Saturday, October 13

Review: Pinball FX3 - Williams Pinball Volume 1 [Nintendo Switch eShop]


While the Pinball FX3 engine is, without a doubt, has the best overall engine on the Switch for pinball until this point appreciating that fact was a bit more apples and oranges in terms of trying to make comparisons. The fantastic and physically-impossible elements of their virtual tables were always interesting but as a classic pinball fan I was always curious what the power of that engine would bring to bear on the physical tables I’ve loved over the years. Since Zen Studios has now licensed the treasure trove of Williams tables, which are for me hands down the best ever made, we’ll get to see how well they do but with this initial offering they’re off to one hell of a start.


In order to add a personal touch each of these tables has been enhanced with side art (which I love across the board), and then new elements, many of which are somewhat interactive. For purists these can be disabled, which is very much appreciated. One of the nicest features remains the fact that the Switch allows you to play the tables in vertical mode while undocked, giving a great view of the table and unlike playing similarly on a tablet you can use a controller so your fingers aren’t obscuring anything from using a touchscreen. Performance may show an occasional brief stutter but even with the enhanced extras outside of crazier things like intense multiball action there don’t tend to be many issues.


Starting with the table anyone can get and sample for free we have a popular table that I spent some time but never resonated with me, Fish Tales. This is a well-themed table with some nice ramps spaced around the table and plenty of bells and whistles. A fisherman trying to reel in a catch is a nice touch and he isn’t typically too distracting. It’s an excellent appetizer compared to the 3 tables in the first pack which are generally a bit more complex.


Junk Yard is a table with a pretty wide open center area that has multiple targets and a wrecking ball towards the top, complemented by some ramps on either side. It tends to be a pretty satisfying table as it’s not too challenging to get multiball going and you’re generally able to rack up some decent scores quickly when you get on a run. At the high end you’ll be working to collect and combine components so there’s much deeper play as well most certainly. Most of the enhancements here are more minor than in the other tables but in general it’s a more pulled out view so that works out fine.


One of my personal favorites that’s included, The Getaway, has always been a bit of a bastard in terms of its degree of challenge to get rolling. Getting multiball can take some work, and then your Jackpot is tied to first getting a ball in the central Supercharger and then making the skill shot to bring things home. With the extended time I’ve played on this table the quality of the conversion is very apparent as quirks in the behavior of it are very well-preserved. A great example of this is the kickback’s inconsistency in where it will send you, even if you wish it would always set you up with your shot on the top right flipper. In past conversions of the table the satisfying growl of the audio from shifting gears has been a bit muted but I’m very satisfied with the audio for this version. The enhancements here are just middling as the officer with the radar gun is just sort of there and I actually don’t like how it goes overhead when you make the Supercharger shot. I’d swear the speed on the ball on the left lane coming off the ramp is just a bit on the fast side, and it throws me off, but I may be accustomed to tables with a little more wear perhaps.

▸ **Stored data**

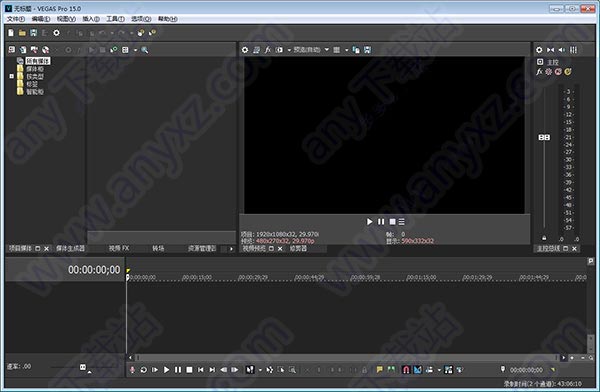Open project Properties gear in main toolbar
This screenshot has width=600, height=392.
(56, 33)
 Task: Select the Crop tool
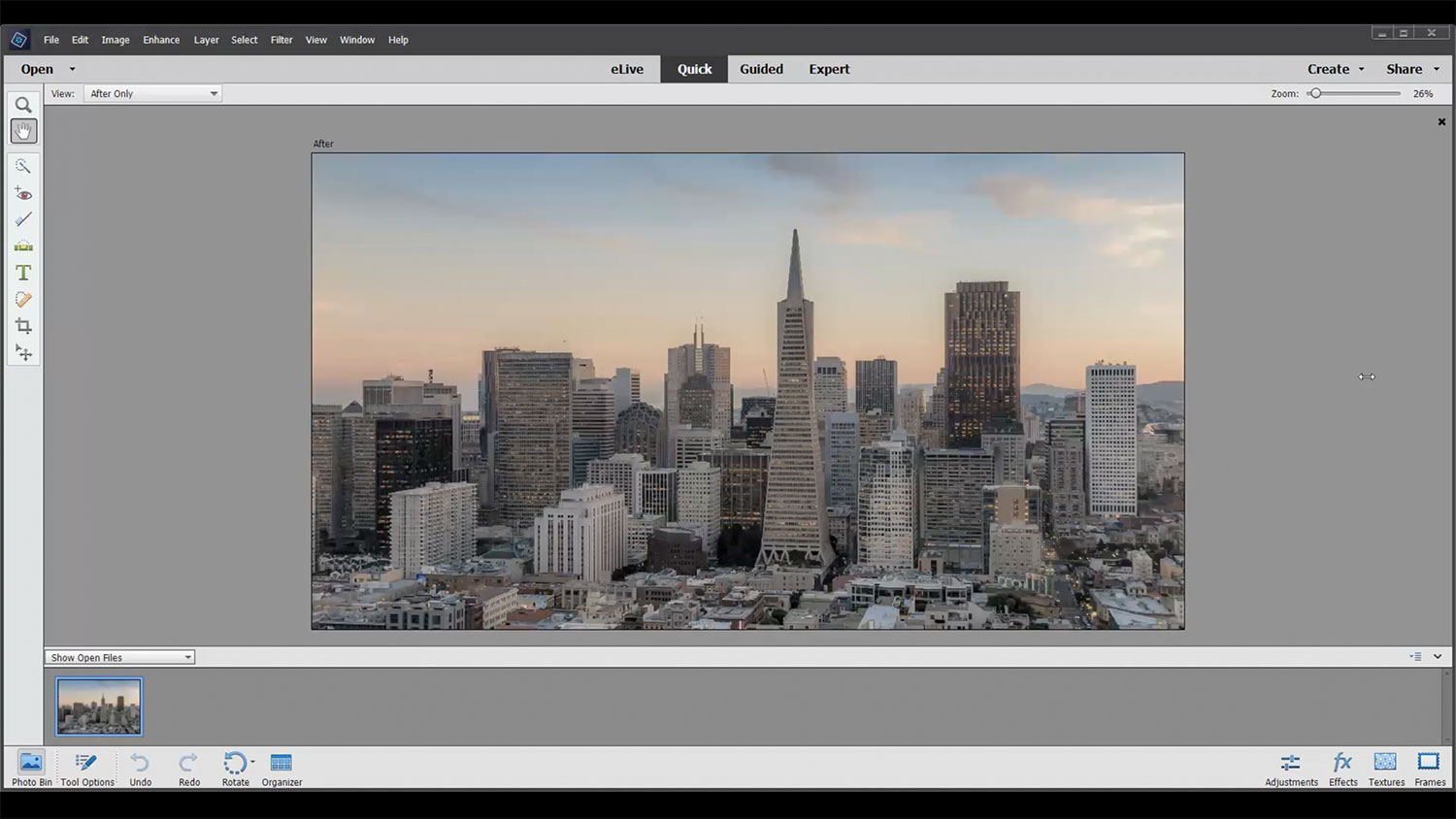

▸ **Tasks to perform**
A – Answer these from the pinball review:
(i) Which company has licensed the Williams tables?
(ii) Which table can anyone get and sample for free?
(iii) On The Getaway, where must a ball go first before the Jackpot can be earned?
B – Copy out the pinball review word for word, from "While the Pinball" down to "of a start.".
C – Take the pinball review further, writing on from its last sentence.
The listing can be set aside; nothing here depends on it.

▸ **Results of the tasks**
A –
(i) Zen Studios
(ii) Fish Tales
(iii) The central Supercharger

B –
While the Pinball FX3 engine is, without a doubt, has the best overall engine on the Switch for pinball until this point appreciating that fact was a bit more apples and oranges in terms of trying to make comparisons. The fantastic and physically-impossible elements of their virtual tables were always interesting but as a classic pinball fan I was always curious what the power of that engine would bring to bear on the physical tables I’ve loved over the years. Since Zen Studios has now licensed the treasure trove of Williams tables, which are for me hands down the best ever made, we’ll get to see how well they do but with this initial offering they’re off to one hell of a start.

C –
Probably the most notable table for pinball enthusiasts I’ve saved for last, and that’s Medieval Madness. I enjoy the table but since I only played on it physically a few times I don’t have the connection to the physical version the way I do to the others. It has a very ramp-heavy design, there are simply tons of ways to trigger a variety of multiball scenarios and the action is extremely satisfying. Zen Studios really pulled out all of the enhancement stops with this one as well as the dragon is quite active and will fly around the table and blow fire at some points. It can be a little distracting but the theme blends together so well that it feels right. Flaming trails on the balls are also satisfying and make more sense here than on Getaway, it just all feels really good.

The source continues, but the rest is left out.